Question

Find an antiderivative (or integral) of the given function by the method of inspection $\cos 3x$

Answer 1

Hint: Let $f\left( x \right)$ be a continuous function then if there exist a function $F\left( x \right)$ which satisfy the condition $f\left( x \right)=\dfrac{d}{dx}\left( F\left( x \right) \right)$ then $F\left( x \right)$ is said to be the anti-derivative of the function $f\left( x \right)$. Use this result and also formula of derivative of trigonometric function and chain rule of derivative. That is If $y=g\left( u \right)$ be a function where $u$ is a function of $x$ then $\dfrac{dy}{dx}=\dfrac{dy}{du}.\dfrac{du}{dx}$.

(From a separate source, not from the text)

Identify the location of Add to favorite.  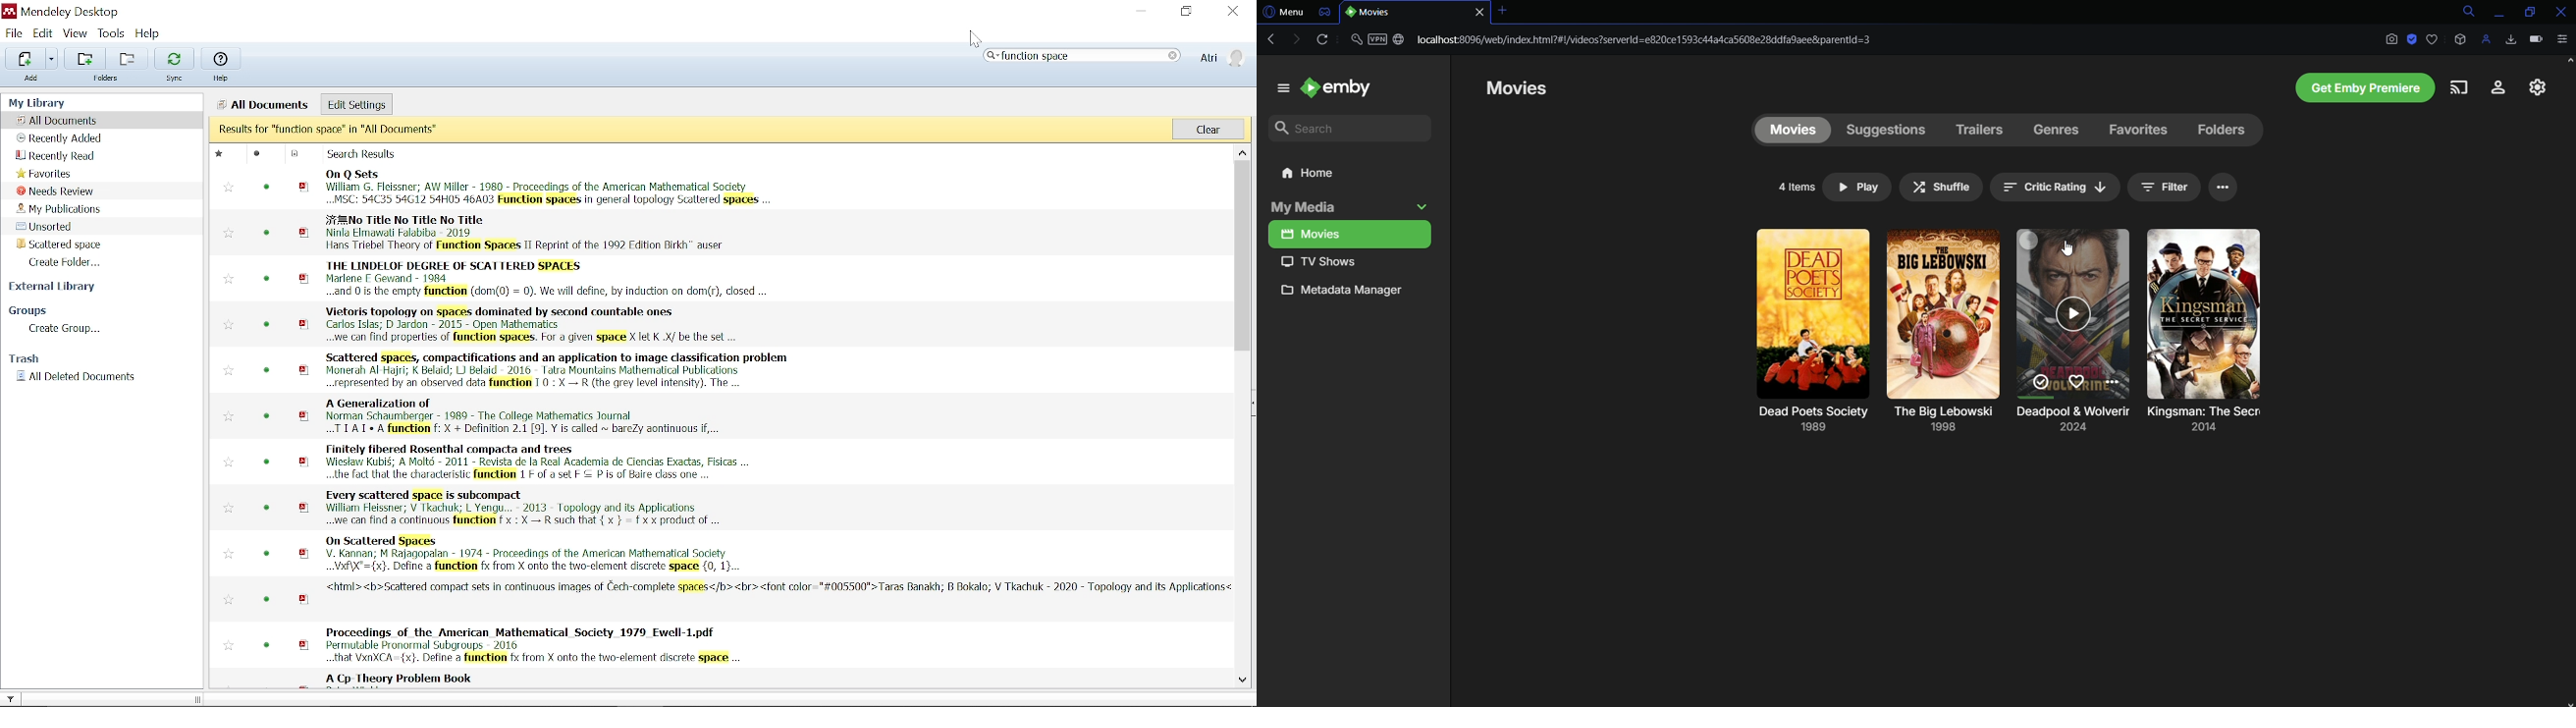
(229, 509).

Complete step-by-step answer:
Here we have to find the anti- derivative (or integral) of the given function by the method of inspection $\cos 3x$.
$\cos 3x$ is trigonometric function and trigonometric function is continuous in its domain.
Let $f\left( x \right)=\cos 3x$. So $f\left( x \right)$ is a continuous function.
Now a function $F\left( x \right)$ is said to be anti-derivative of the function $f\left( x \right)$ if $f\left( x \right)=\dfrac{d}{dx}\left( F\left( x \right) \right)$.
That is we can say that the anti-derivative of the function $f\left( x \right)$ is a function of $x$ whose derivative is $f\left( x \right)$.
Therefore the anti-derivative of $f\left( x \right)=\cos 3x$ is a function of $x$ whose derivative is $\cos 3x$.
We know the $\dfrac{d}{dx}\left( \sin x \right)=\cos x$.
And chain rule of derivative is: If $y=g\left( u \right)$ be a function where $u$ is a function of $x$ then $\dfrac{dy}{dx}=\dfrac{dy}{du}.\dfrac{du}{dx}$.
Using the above formulas of derivative we get $\dfrac{d}{dx}\left( \sin 3x \right)=\cos 3x.\dfrac{d}{dx}\left( 3x \right)$.
We know that $\dfrac{d}{dx}\left( 3x \right)=3\dfrac{d}{dx}\left( x \right)=3$
Therefore $\dfrac{d}{dx}\left( \sin 3x \right)=3\cos 3x$.
Multiply both side of above equation by $\dfrac{1}{3}$ we get $\dfrac{1}{3}.\dfrac{d}{dx}\left( \sin 3x \right)=\cos 3x$.
Also we know that if $a$ be a non-zero constant then $a.\dfrac{d}{dx}\left( f\left( x \right) \right)=\dfrac{d}{dx}\left( a.f\left( x \right) \right)$.
Then using this result we get $\dfrac{d}{dx}\left( \dfrac{1}{3}.\sin 3x \right)=\cos 3x$.
Rearranging the above equation we get $\cos 3x=\dfrac{d}{dx}\left( \dfrac{1}{3}.\sin 3x \right)$.
Hence we can see that the derivative of $\dfrac{1}{3}.\sin 3x$ is $\cos 3x$.
Therefore the antiderivative (or integral) of $\cos 3x$ is $\dfrac{1}{3}.\sin 3x$.
This is the required solution.

Note: Since anti-derivative and integral both are the same thing so an alternate method to solve this problem is: finding the integral of the given function. Since integration of $\cos \left( ax \right)$ is $\dfrac{1}{a}\sin \left( ax \right)$ where $a$ is non-zero constant. Using this formula of integration we get integration of $\cos 3x$ as $\dfrac{1}{3}\sin 3x$. Also while solving this question students must take care of the basic formulas of trigonometric functions.